### TASK INSTRUCTIONS
Quote all of the data exactly as given. Skip every picture it contains.

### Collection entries
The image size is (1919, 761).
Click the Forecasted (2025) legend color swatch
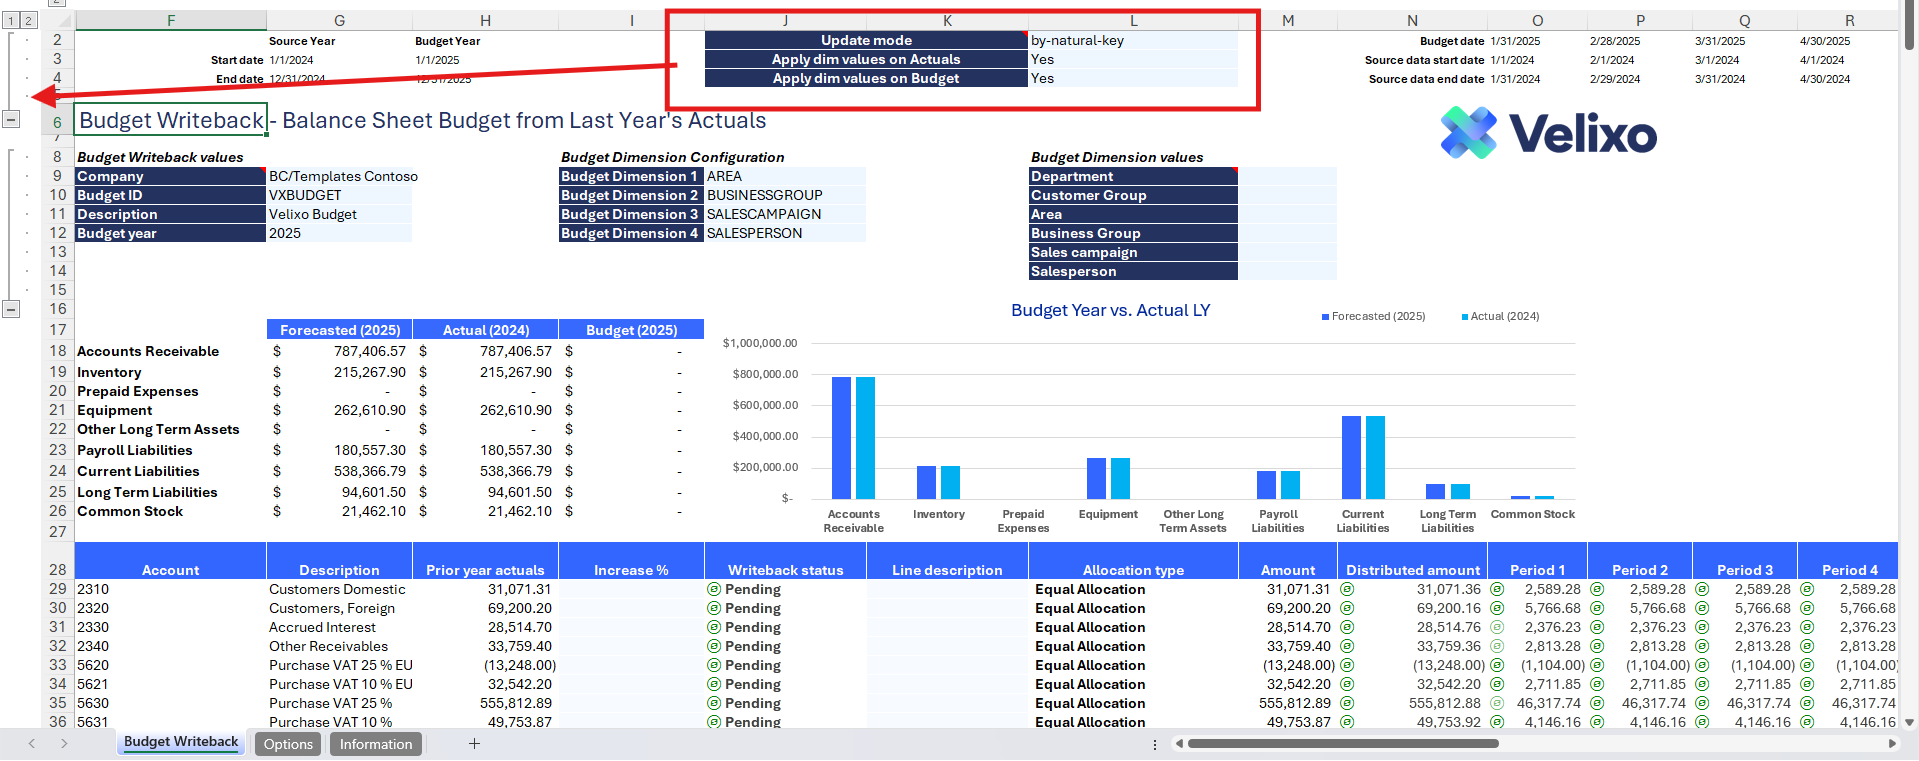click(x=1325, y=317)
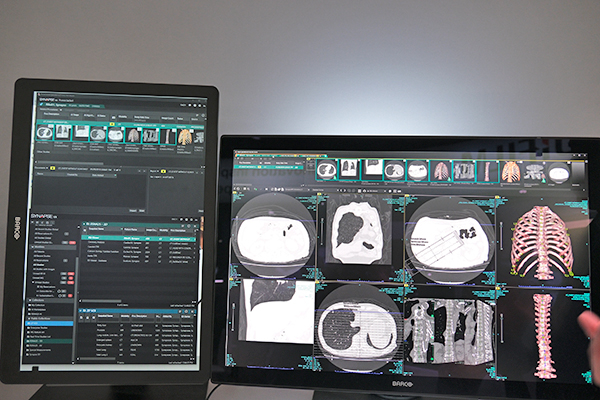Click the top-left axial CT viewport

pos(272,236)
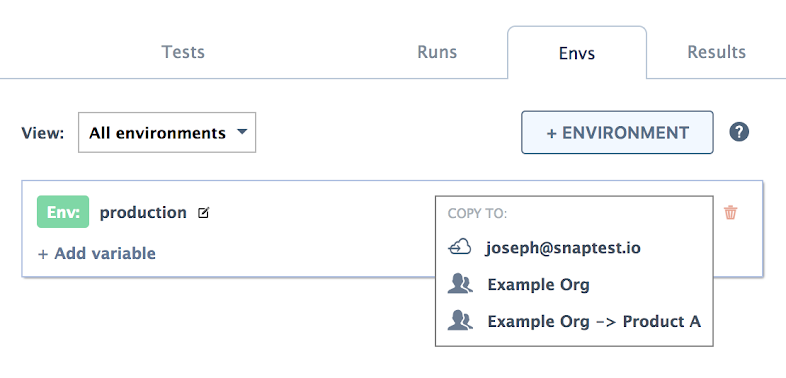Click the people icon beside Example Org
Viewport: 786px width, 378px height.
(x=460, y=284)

### REPLY
The image size is (1919, 761).
Click the Forecasted (2025) legend color swatch
click(x=1325, y=317)
Click the top-left axial CT viewport

pos(272,236)
Click the people icon beside Example Org
Viewport: 786px width, 378px height.
(x=460, y=284)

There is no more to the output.